Set the data down again, word for word, as it appears below.

Collected data entries
=-=-=
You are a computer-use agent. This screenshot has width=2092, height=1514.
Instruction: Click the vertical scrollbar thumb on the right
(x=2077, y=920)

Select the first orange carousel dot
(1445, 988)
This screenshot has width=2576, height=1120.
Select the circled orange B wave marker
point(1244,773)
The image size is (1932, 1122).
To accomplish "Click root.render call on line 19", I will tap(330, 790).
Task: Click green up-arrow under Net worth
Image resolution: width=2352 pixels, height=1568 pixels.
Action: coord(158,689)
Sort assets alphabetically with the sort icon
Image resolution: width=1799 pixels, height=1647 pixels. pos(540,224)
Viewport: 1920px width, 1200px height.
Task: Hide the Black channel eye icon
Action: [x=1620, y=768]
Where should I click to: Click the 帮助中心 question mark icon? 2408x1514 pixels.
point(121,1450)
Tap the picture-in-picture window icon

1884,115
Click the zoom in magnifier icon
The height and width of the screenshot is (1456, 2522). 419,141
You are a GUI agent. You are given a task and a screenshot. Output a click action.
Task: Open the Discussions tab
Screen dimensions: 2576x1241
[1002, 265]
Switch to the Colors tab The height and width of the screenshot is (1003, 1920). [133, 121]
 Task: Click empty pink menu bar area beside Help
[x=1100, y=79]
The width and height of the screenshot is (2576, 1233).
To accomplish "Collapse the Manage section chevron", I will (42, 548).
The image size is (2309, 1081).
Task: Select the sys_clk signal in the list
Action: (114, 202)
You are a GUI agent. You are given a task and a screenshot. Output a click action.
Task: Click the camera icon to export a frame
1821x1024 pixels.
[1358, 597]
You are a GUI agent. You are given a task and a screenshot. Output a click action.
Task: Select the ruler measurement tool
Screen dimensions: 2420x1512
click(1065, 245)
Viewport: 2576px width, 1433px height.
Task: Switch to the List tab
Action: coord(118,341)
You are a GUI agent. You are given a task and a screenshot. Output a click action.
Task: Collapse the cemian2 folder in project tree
=-=-=
_SOLVED EXERCISE_
You are a computer-use agent. This screenshot has width=2092, height=1514.
Instruction: Click the vertical scrollbar thumb on the right
(x=2077, y=920)

Select the first orange carousel dot
(1445, 988)
This screenshot has width=2576, height=1120.
Select the circled orange B wave marker
point(1244,773)
The image size is (1932, 1122).
To accomplish "Click root.render call on line 19", I will tap(330, 790).
Task: Click green up-arrow under Net worth
Image resolution: width=2352 pixels, height=1568 pixels.
Action: coord(158,689)
Sort assets alphabetically with the sort icon
Image resolution: width=1799 pixels, height=1647 pixels. pos(540,224)
Viewport: 1920px width, 1200px height.
Task: Hide the Black channel eye icon
Action: [x=1620, y=768]
Where should I click to: Click the 帮助中心 question mark icon? 2408x1514 pixels.
point(121,1450)
Tap the picture-in-picture window icon

1884,115
Click the zoom in magnifier icon
The height and width of the screenshot is (1456, 2522). 419,141
You are a GUI agent. You are given a task and a screenshot. Output a click action.
Task: Open the Discussions tab
Screen dimensions: 2576x1241
[1002, 265]
Switch to the Colors tab The height and width of the screenshot is (1003, 1920). [133, 121]
 Task: Click empty pink menu bar area beside Help
[x=1100, y=79]
The width and height of the screenshot is (2576, 1233).
To accomplish "Collapse the Manage section chevron", I will (42, 548).
The image size is (2309, 1081).
Task: Select the sys_clk signal in the list
Action: (114, 202)
You are a GUI agent. You are given a task and a screenshot. Output a click action.
Task: Click the camera icon to export a frame
1821x1024 pixels.
[1358, 597]
You are a GUI agent. You are given a task and a screenshot. Output a click action.
Task: Select the ruler measurement tool
Screen dimensions: 2420x1512
click(1065, 245)
Viewport: 2576px width, 1433px height.
Task: Switch to the List tab
Action: coord(118,341)
You are a GUI agent. You are given a task and a screenshot. Output a click action.
Task: Collapse the cemian2 folder in project tree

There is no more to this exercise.